Fund of Funds
A fund of funds is a pooled investment vehicle that invests in other funds rather than directly in stocks, bonds, or other securities. A fund of funds might hold 10–30 hedge funds, private equity funds, or mutual funds, providing diversification across managers and strategies. However, fund of funds incur multiple layers of fees, making them expensive.
This entry covers fund of funds as a wrapper. For the underlying vehicles, see hedge fund, private equity fund, or mutual fund.
How a fund of funds works
A fund of funds manager raises capital and uses it to invest in multiple underlying funds. Here is a typical flow:
- Investor contributes $1 million to a hedge fund of funds.
- The FoF manager allocates the capital across 15 underlying hedge funds ($66,667 per fund).
- Each underlying fund charges a management fee (typically 1.5–2%) and performance fee (20%).
- The FoF manager also charges a management fee (1%) and performance fee (10%).
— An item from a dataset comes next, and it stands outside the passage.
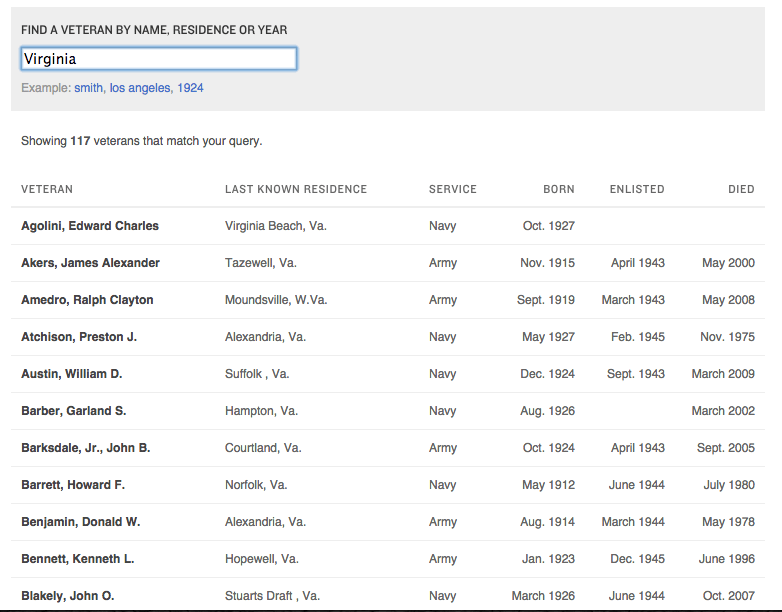Open Agolini, Edward Charles record

90,226
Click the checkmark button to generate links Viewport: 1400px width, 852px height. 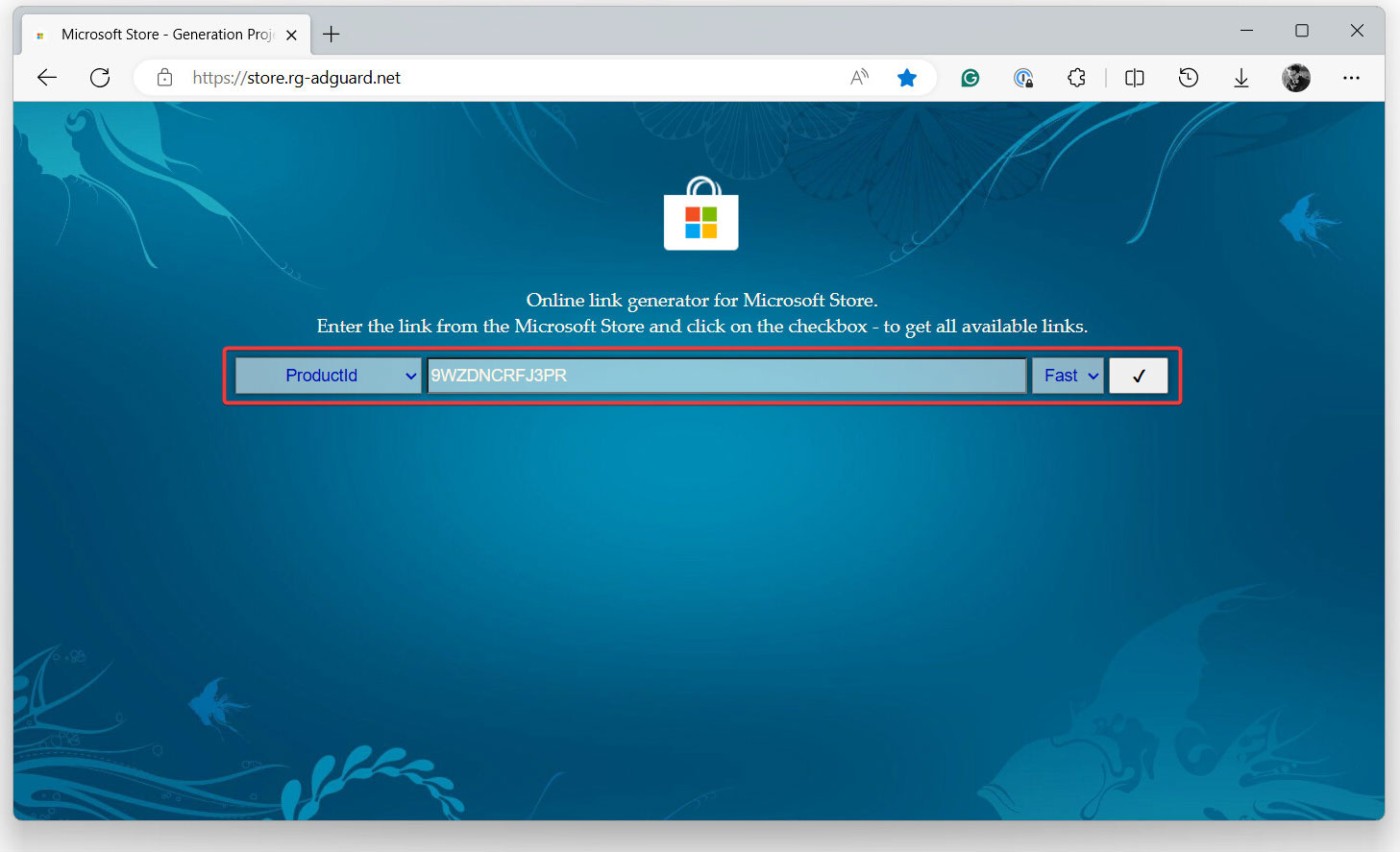click(1138, 376)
- Total fees: The investor pays both the FoF’s fees AND the underlying funds’ fees.
Why fund of funds exist
Fund of funds address several investor needs:
Access. Many hedge funds and private equity funds have high minimum investments ($1 million+) or are closed to new investors. A fund of funds pools many investors to meet minimums and gains access.
Due diligence. Evaluating individual hedge funds requires expertise. A fund of funds manager claims to have this expertise and handles fund selection.
Diversification. Holding 15–20 underlying funds reduces the risk that any single manager underperforms dramatically.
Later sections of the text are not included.